Ambient lighting is the general illumination of a room as a ceiling hanging light or wall lights. Task lighting provides targeted illumination where a specific activity takes place, as a reading light, cooking lights or any specific lights required for work. Floor lamps, table lamps and desk lamps, specific kitchen lights or mirror lights are all typical examples. Accent and Mood lighting are used to highlight an object. A spotlight directed to a work of art, or special feature, and an LED strip, are some examples. The latter are not a necessary source of light and can be sensor operated to light up only when in close proximity.

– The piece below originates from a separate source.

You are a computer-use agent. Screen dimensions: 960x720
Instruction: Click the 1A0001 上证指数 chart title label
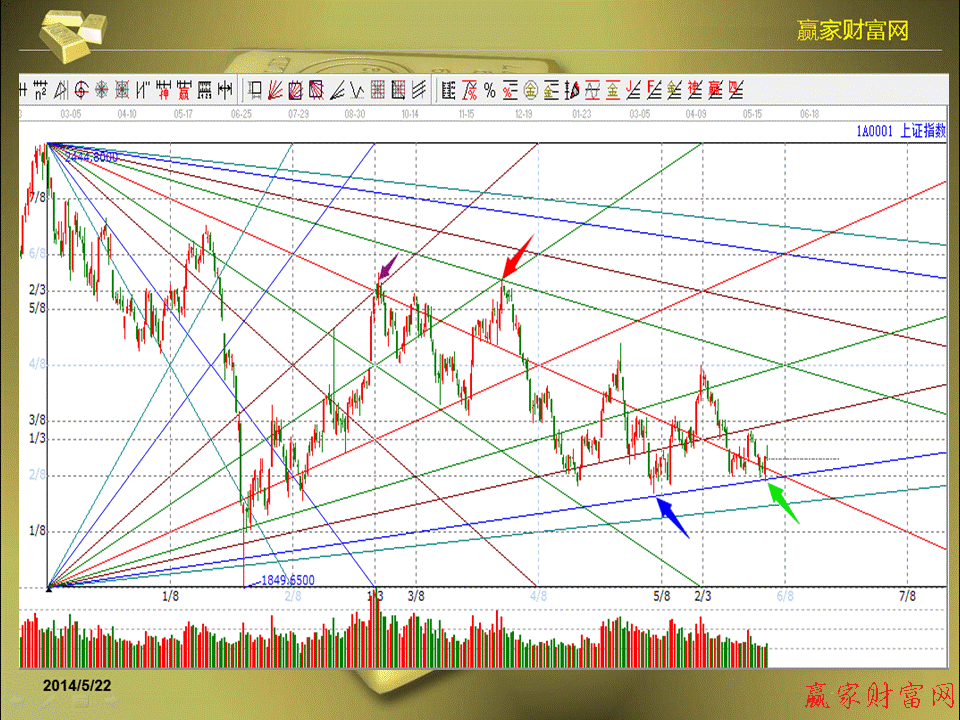coord(899,130)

General illumination and well being
Well being can be gained from the good use of artificial lighting. Glare-free and uniform illumination can improve productivity and avoid headaches. Daylight is perceived as a bluish white light and has a temperature range of 5000K* or higher. In artificial lighting, a light bulb produces light perceived as yellowish-white at a temperature of 2700K, and as the light temperature increases to around 3000K to 3500K, the light colour appears less yellow and more white. The different light temperatures can impact our moods. Soft white as opposed to bright and cool whites light temperatures are the key to our better wellbeing. The former works better in living rooms and bedrooms and have a calming and relaxing effect, whilst the latter are better in kitchens and bathrooms creating an energetic feeling and invoke more contrast to colours.
Placing mirrors within a space does appear to enlarge that space. However, placing a mirror across from a window helps reflect light around a room maximizing the light. This scenario, the reflection of the window on the mirror also creates an illusion of never ending windows and light…and space.
Natural and artificial light source fittings
In modern times, both natural and artificial light source fittings, apart from enhancing the light source in a given space, also form part of the interior design theme. These fittings have to blend into the design mood and style.
Skylights, large windows, bay windows, french windows/doors and mirrors, bring in natural light to an interior space.
Chandeliers and wall lights are the two main sources of illumination of a space.
Floor Lamps, table lamps, desk lamps, and bedside lamps, under kitchen under-cabinet lights, fan lights, and mirror lights are the main sources of task lights. Spot lighting, LEDs are typical examples of accent or mood lighting.
Lighting as part of an interior design theme
Lighting should play an important part in interior design. Both natural lighting and artificial lighting should be well selected and blended, and be positioned carefully in spaces to attribute to a harmonious Deco mood.
*K for Kelvin is a unit of measurement used to describe the hue of a specific light source.